On December 8, 2021, William M. Mahon, a deputy commissioner in the City of Chicago Department of Streets and Sanitation, was indicted on federal charges, including one count of conspiracy to falsify bank records and to deceive and obstruct the Office of the Comptroller of the Currency (OCC) (18 U.S.C. 371), and six counts of willfully filing a false income tax return (26 U.S.C. 7206(1)). Mahon’s arraignment in U.S. District Court in Chicago has not yet been scheduled.
The new criminal charges against Mahon resulted from an ongoing federal investigation into the failure of Washington Federal Bank for Savings in Chicago. Mahon and two other former members of the bank’s Board of Directors allegedly conspired to obstruct regulators and falsify bank records, and Mahon is further alleged to have filed false income tax returns. Washington Federal was closed in December 2017 after OCC determined that the bank was insolvent and had at least $66 million in nonperforming loans. Several former Washington Federal employees, including the bank’s chief financial officer and treasurer, were previously indicted for allegedly conspiring with an Illinois attorney and other individuals to embezzle money from the bank.
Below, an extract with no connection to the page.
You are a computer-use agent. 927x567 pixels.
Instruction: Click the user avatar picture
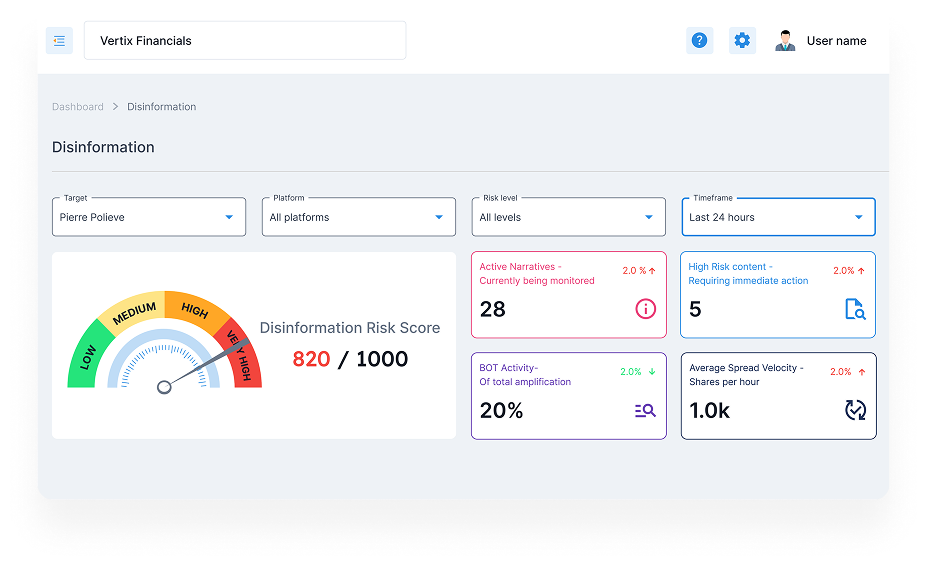[785, 41]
On Tuesday, a federal grand jury in Chicago returned a 37-count superseding indictment that added four new defendants, including Mahon, bringing the total number of charged defendants to fourteen.
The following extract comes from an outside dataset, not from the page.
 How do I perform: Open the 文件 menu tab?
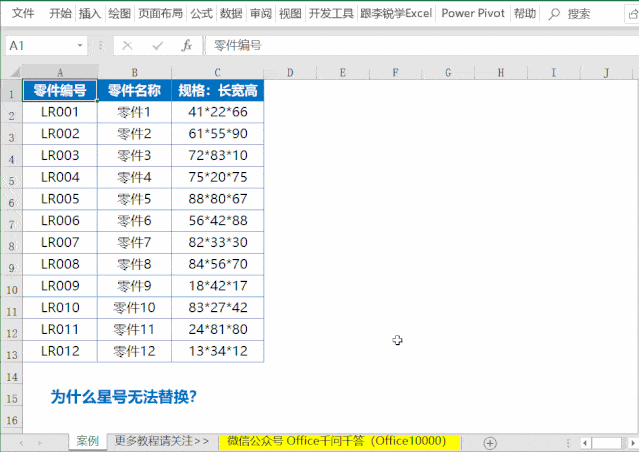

The superseding indictment alleges that the bank’s former vice president and two other employees made false entries and documents in Washington Federal’s records to support insider loans to Mahon and others. The employees allegedly altered and caused appraisals to be altered for two properties owned by Mahon that served as collateral for two mortgages at Washington Federal. The indictment states that the false items on the altered appraisals include inflated appraisal values and inflated values for the listed comparable sales. The superseding indictment also alleges that Mahon concealed a loan he received from Washington Federal’s president in applications for loans from Washington Federal.
The new charges allege that when OCC was evaluating Washington Federal’s loan portfolio prior to its failure, Mahon and others made and caused false entries to be made in bank records and provided them to OCC with the intent to deceive the agency and obstruct its examination. The defendants also falsified records to make it appear that Washington Federal was operating in compliance with banking rules and internal policies and controls, the indictment states.
The superseding indictment was announced by the United States Attorney for the Northern District of Illinois, working in conjunction with the FDIC’s Office of Inspector General; the Internal Revenue Service Criminal Investigation Division in Chicago; the Chicago Field Office of the Federal Bureau of Investigation; the Central Region of the Federal Housing Finance Agency, Office of Inspector General; the U.S. Department of Housing and Urban Development’s Office of Inspector General; the Department of the Treasury, Office of Inspector General; the Chicago Housing Authority Inspector General; and the City of Chicago Office of Inspector General.
The public is reminded that an indictment is not evidence of guilt. The defendants are presumed innocent and entitled to a fair trial at which the government has the burden of proving guilt beyond a reasonable doubt.